Moreover, the evidence before us concerning Dunn's alleged promises to Plaintiffs is not sufficient to withstand summary judgment. To prevail on a promissory estoppel claim against Dunn, Plaintiffs would need to prove that they in fact relied on a promise he made, which would have occurred during the 2007 Kauai meeting. Gonsalves, 100 Haw. at 164-65, 58 P.3d at 1211-12; see White v. Pac. Media Group, Inc., 322 F. Supp. 2d 1101, 1108-09 (D. Haw. 2004); Ravelo, 66 Haw. at 199, 658 P.2d at 887. Even assuming that Dunn made specific promises at that time, Plaintiffs have not demonstrated that they relied on such promises in any way. Accordingly, we grant the motion as to Count VII as to Dunn.
III. Count VIII (Unfair and Deceptive Trade Practices)

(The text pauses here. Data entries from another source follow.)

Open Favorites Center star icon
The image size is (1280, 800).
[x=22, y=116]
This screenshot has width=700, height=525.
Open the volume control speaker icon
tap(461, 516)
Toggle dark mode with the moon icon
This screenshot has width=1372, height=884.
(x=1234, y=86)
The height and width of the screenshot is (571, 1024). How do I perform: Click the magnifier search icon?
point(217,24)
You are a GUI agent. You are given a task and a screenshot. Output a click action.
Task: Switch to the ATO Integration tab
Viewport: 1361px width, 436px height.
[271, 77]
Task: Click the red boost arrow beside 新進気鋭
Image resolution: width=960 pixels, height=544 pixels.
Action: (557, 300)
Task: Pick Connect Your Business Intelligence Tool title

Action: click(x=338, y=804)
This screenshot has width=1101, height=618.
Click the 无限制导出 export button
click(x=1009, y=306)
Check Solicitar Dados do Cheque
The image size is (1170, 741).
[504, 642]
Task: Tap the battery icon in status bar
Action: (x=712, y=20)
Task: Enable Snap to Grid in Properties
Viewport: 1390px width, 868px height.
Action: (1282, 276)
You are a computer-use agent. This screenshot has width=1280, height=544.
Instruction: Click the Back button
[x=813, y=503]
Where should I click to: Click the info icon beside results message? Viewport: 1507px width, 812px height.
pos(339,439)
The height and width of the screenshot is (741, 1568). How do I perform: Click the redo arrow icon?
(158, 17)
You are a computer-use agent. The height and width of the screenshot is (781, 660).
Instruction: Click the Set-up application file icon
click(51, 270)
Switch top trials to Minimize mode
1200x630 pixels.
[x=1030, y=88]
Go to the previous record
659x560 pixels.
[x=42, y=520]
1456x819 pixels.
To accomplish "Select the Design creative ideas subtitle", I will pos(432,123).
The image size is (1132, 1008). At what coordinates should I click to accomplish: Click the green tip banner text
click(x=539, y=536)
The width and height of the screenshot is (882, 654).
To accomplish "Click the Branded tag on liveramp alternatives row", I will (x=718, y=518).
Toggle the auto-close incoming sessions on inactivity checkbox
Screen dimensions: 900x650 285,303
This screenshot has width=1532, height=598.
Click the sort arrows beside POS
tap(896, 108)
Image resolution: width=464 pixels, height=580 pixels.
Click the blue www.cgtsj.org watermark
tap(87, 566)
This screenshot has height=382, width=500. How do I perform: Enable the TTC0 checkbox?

In Count VIII, Plaintiffs allege that Defendants violated Hawaii's unfair and deceptive practices act. (Compl. ¶¶ 110-14.) See H.R.S. § 480-2. Section 480-2 makes illegal any "unfair or deceptive practices or acts in the conduct of any trade or commerce." Id.; see Yokoyama v. Midland Nat'l Life Ins. Co., 594 F.3d 1087, 1092 (9th Cir. 2010). Deceptive practices under § 480-2 include "acts that mislead consumers," such as representations or omissions that are likely to mislead reasonable consumers, where the representation or omission is material. Yokoyama, 594 F.3d at 1092; see also E. Star, Inc., 6 Haw. App. at 133, 712 P.2d at 1154 (describing "deception as an act causing, as a natural and probable result, a person to do that which he would not otherwise do"). "Unfair" practices are those that "offend[] established public policy" where "the practice is immoral, unethical, oppressive, unscrupulous or substantially injurious to consumers." E. Star, Inc., 6 Haw. App. at 133, 712 P.2d at 1154. As the Hawaii Supreme Court has noted, this law was "constructed in broad language in order to constitute a flexible tool to stop and prevent fraudulent, unfair or deceptive business practices for the protection of both consumers and honest businessmen." Yokoyama, 594 F.3d at 1092 (quoting Ai v. Frank Huff Agency, 61 Haw. 607, 616, 607 P.2d 1304, 1311 (Haw. 1980)); E. Star, Inc., 6 Haw. App. at 132, 712 P.2d at 1154.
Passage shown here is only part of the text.